§ Problems and tasks:
A. In the article on coffee, tea and aging minds, what daily coffee intake was linked to the greatest decline in fluid intelligence?
B. Write the next part of the article on coffee, tea and aging minds, picking up after its last sentence.

More than 8,700 dementia-free adults aged 60 to 85 were followed for just over nine years using UK Biobank data. Participants were grouped by daily coffee and tea consumption—never, moderate (1–3 cups) or high (4+ cups)—and completed tests of memory, reasoning and reaction time. Moderate coffee intake and moderate or high tea intake were associated with a slower decline in fluid intelligence. Consuming four or more cups of coffee correlated with the greatest decline in fluid intelligence. Tea drinkers began with slightly lower baseline fluid intelligence but experienced a slower decline, suggesting a possible protective effect.
Published July 21 in the Journal of Alzheimer's Disease, the longitudinal prospective cohort study followed more than 8,700 dementia-free adults aged 60 to 85.2 over a period of just over nine years, using data from the UK Biobank cohort. After placing study participants into three groups based on daily coffee and tea consumption habits - never, moderate (1-3 cups) or high (4 or more cups) - researchers tracked cognitive performance using several tests of memory, reasoning and reaction time.

§ Excerpted data:
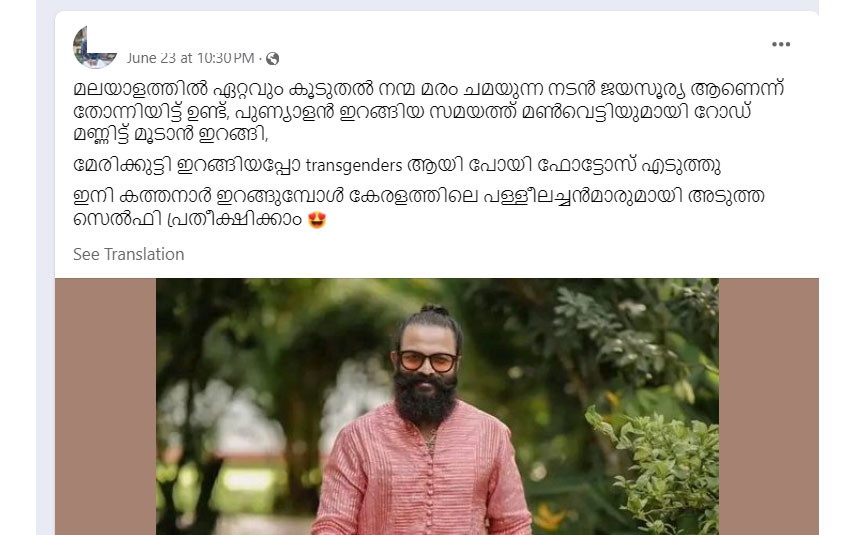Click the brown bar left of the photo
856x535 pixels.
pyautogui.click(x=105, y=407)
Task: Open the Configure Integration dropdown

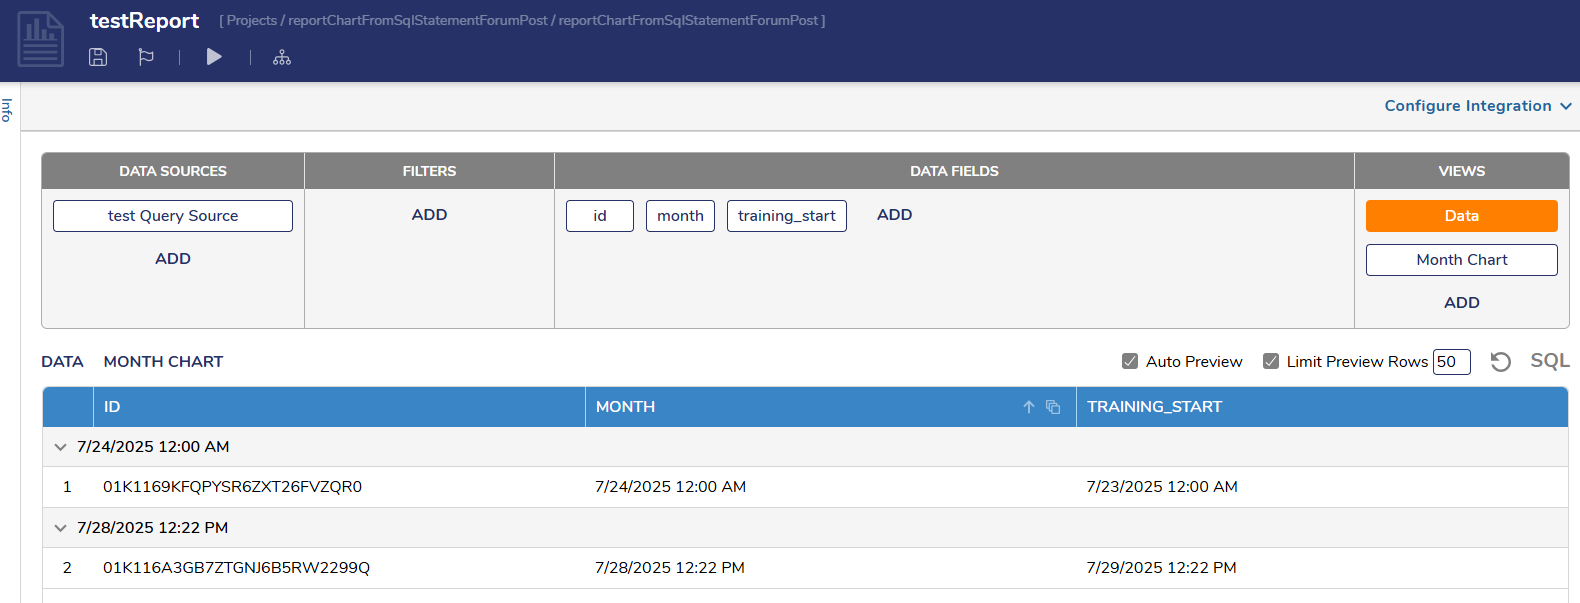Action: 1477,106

§ Activity answers:
A. Four or more cups of coffee a day.

B.
The most consistent finding was that people who drank a moderate amount of coffee, or a moderate or high amount of tea, experienced a slower decline in a specific type of reasoning ability known as fluid intelligence, which tends to diminish with age. People who drank 4 or more cups of coffee experienced the greatest decline in fluid intelligence, according to the Australia-based research team.
Interestingly, tea drinkers started off with slightly lower fluid intelligence scores at baseline, but their decline over time was slower - suggesting a potential protective effect. The study reinforces the overall findings of another major study of more than 6,000 older adults led by researchers in China. That study found that coffee drinkers were about 38% less likely to develop dementia within the seven-year study period.